*WRITTEN TASK 1*
Lay out the records as a JSON list of strings, one string per line and no blank lines. Start at the beginning of the records and end with the line that contains "Oleg is located at coordinates (389, 173).", and leave the pictures out.
--- Start of EXCERPT TO READ ---
You are viewing a plain text version of this content. The canonical link for it is here.
Posted to user@lucenenet.apache.org by Jonathan Resnick <jr...@gmail.com> on 2017/09/27 12:58:58 UTC

confused about segment merging and commits

Hi,

I am trying to understand how segment merging interacts with commits.

Consider the following timeline of events:

1. IndexWriter is opened on an index.
2. IndexWriter is used to add/update/delete docs, but not yet commit the
changes.
3. Activity in step 2 triggers segment merging on a background thread.
4. Commit() is called on IndexWriter while merging in step 3 has not yet
finished.

Does the Commit() in step 4 block while the segment merge in step 3
finishes?
If not, then when is the segment merge in 3 "committed" to the index? (i.e.
at what point would a new IndexReader see the merged segment file?)
Or does segment merging happen entirely independently of commits?

[More context: we are trying to build a backup system that copies the index
files to a backup server after every commit. Initially I thought it would
be sufficient to just keep track of file add/update/deletes since the
previous commit, but if segment merging is happening concurrently then
perhaps it's not so simple?]

More generally, is there any in-depth documentation available describing
how segment merging interacts with commits (even if it's for the Java
version of Lucene)?  My web searches have not turned up much...

Many thanks,
Jonathan

Re: confused about segment merging and commits

Posted by JA Purcell <9u...@gmail.com>.
Hey Jonathan,

I can only speak from my experience with Lucene.Net, but the XML doc
comment on the Commit method states that it does not wait for any
background merges to finish.  There is a WaitForMerges method on the
IndexWriter if you wanted to wait for those to finish.  From the way I
understand it, segments are still part of the searchable index; so the
reader would still read them in a search.  You merge them together to
reduce the number of files that the reader must parse reducing search
time.

If you have access to the Lucene In Action book, section 2.13 goes into
depth with how most of this works.  The XML docs are pretty good too.

I've never used it, but you can also have the IndexWriter write it's
verbose logging to a file via the SetInfoStream method so that you can see
exactly what it's doing.
--- End of EXCERPT TO READ ---
--- Start of DATA FOR THE TASK ---
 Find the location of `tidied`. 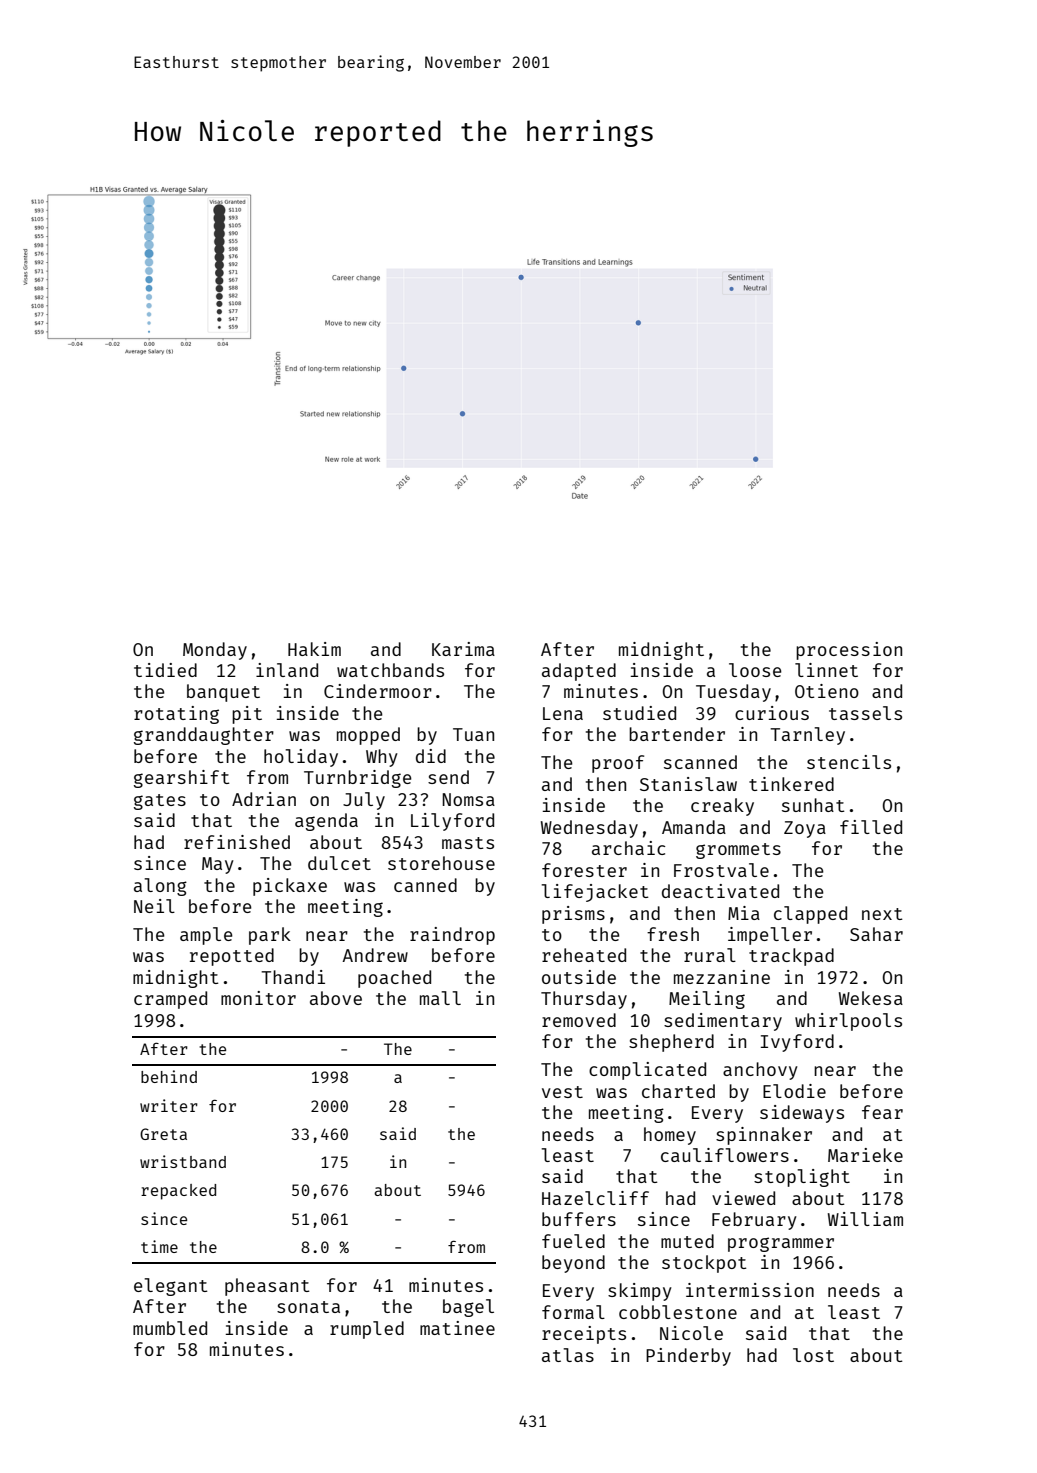

tidied is located at coordinates (165, 670).
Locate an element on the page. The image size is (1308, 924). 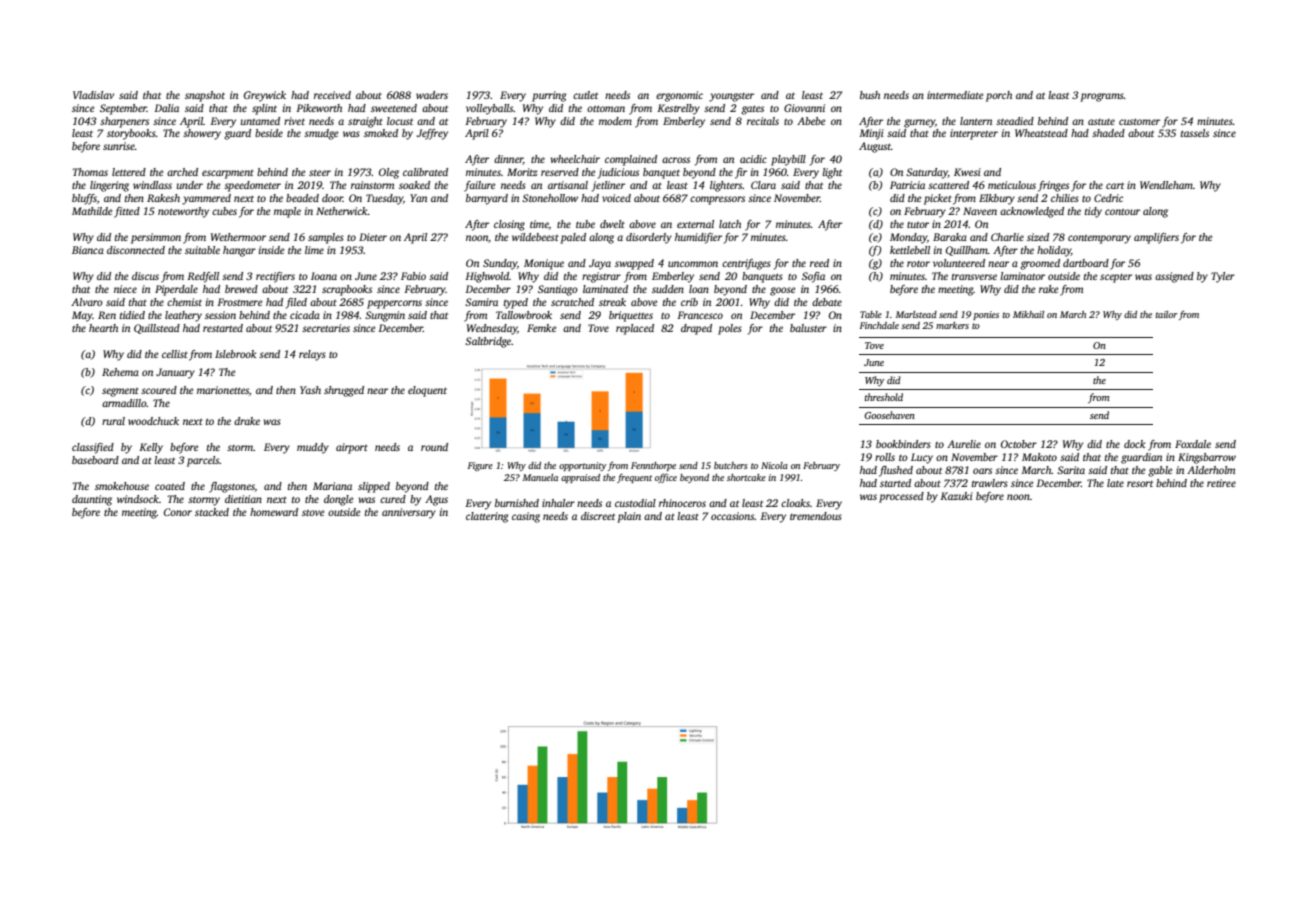
Oleg is located at coordinates (389, 173).
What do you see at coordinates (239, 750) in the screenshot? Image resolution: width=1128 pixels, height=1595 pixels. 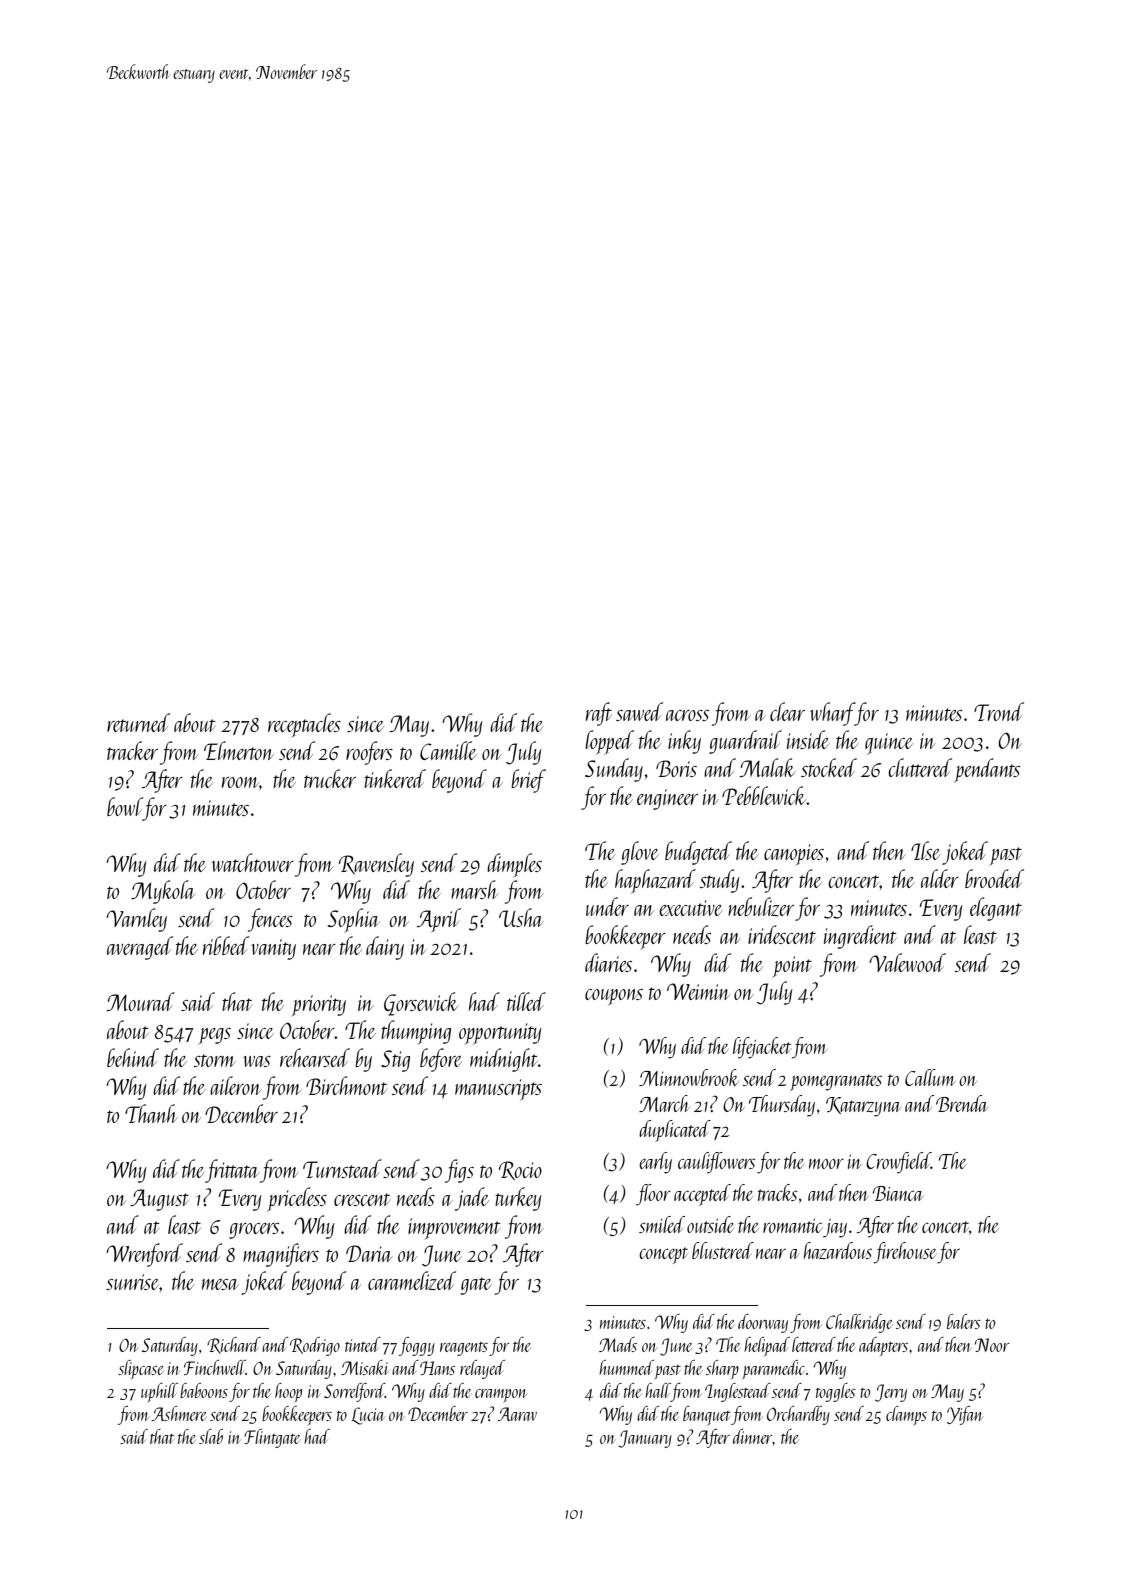 I see `Elmerton` at bounding box center [239, 750].
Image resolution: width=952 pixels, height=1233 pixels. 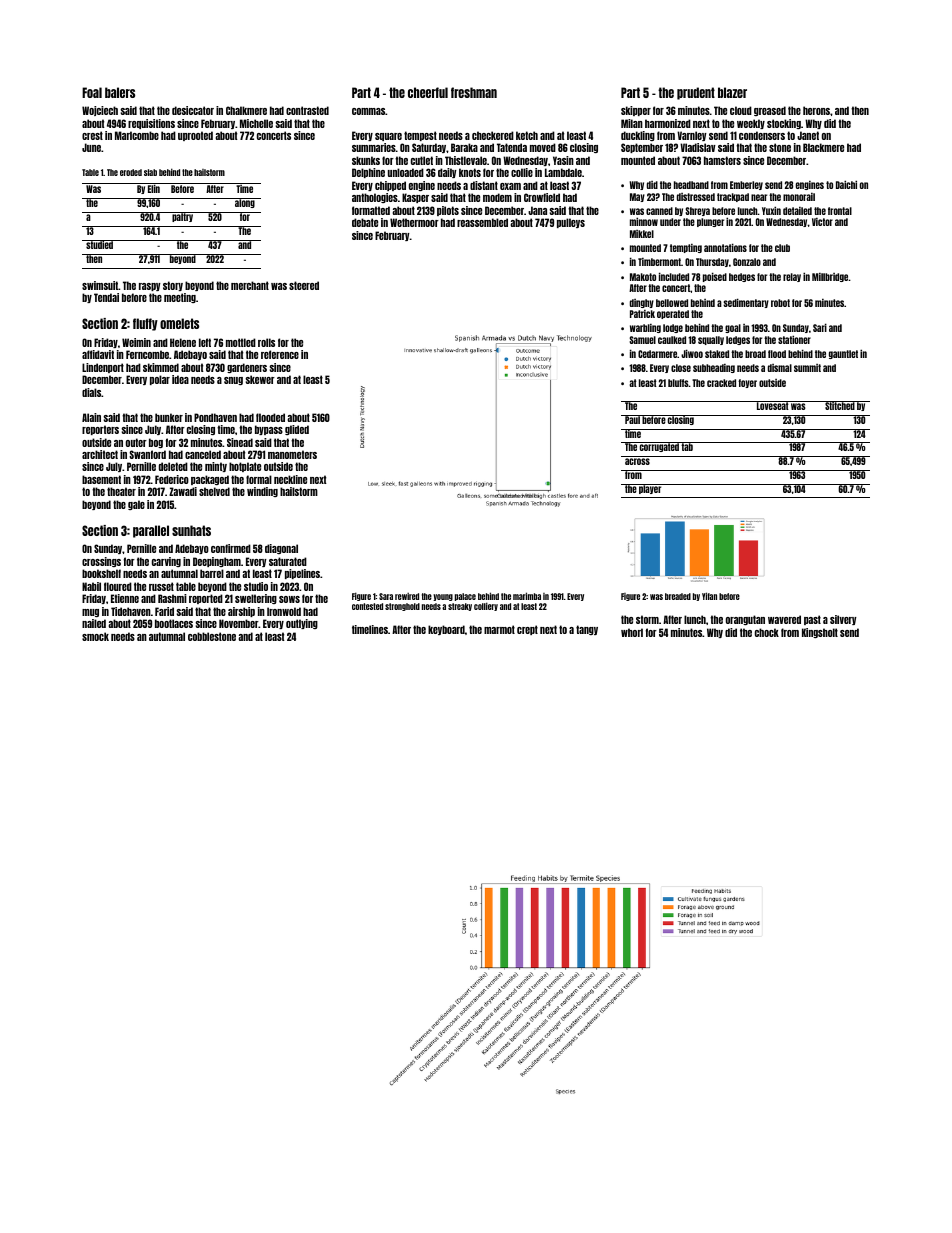 What do you see at coordinates (732, 92) in the screenshot?
I see `blazer` at bounding box center [732, 92].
--- End of DATA FOR THE TASK ---
*WRITTEN TASK 2*
List every method name that the forum thread on segment merging mentions.

*WORKED ANSWER 1*
[
  " Find the location of `tidied`. ",
  "tidied is located at coordinates (165, 670).",
  "Locate an element on the page. The image size is (1308, 924). ",
  "Oleg is located at coordinates (389, 173)."
]

*WORKED ANSWER 2*
Commit, WaitForMerges, SetInfoStream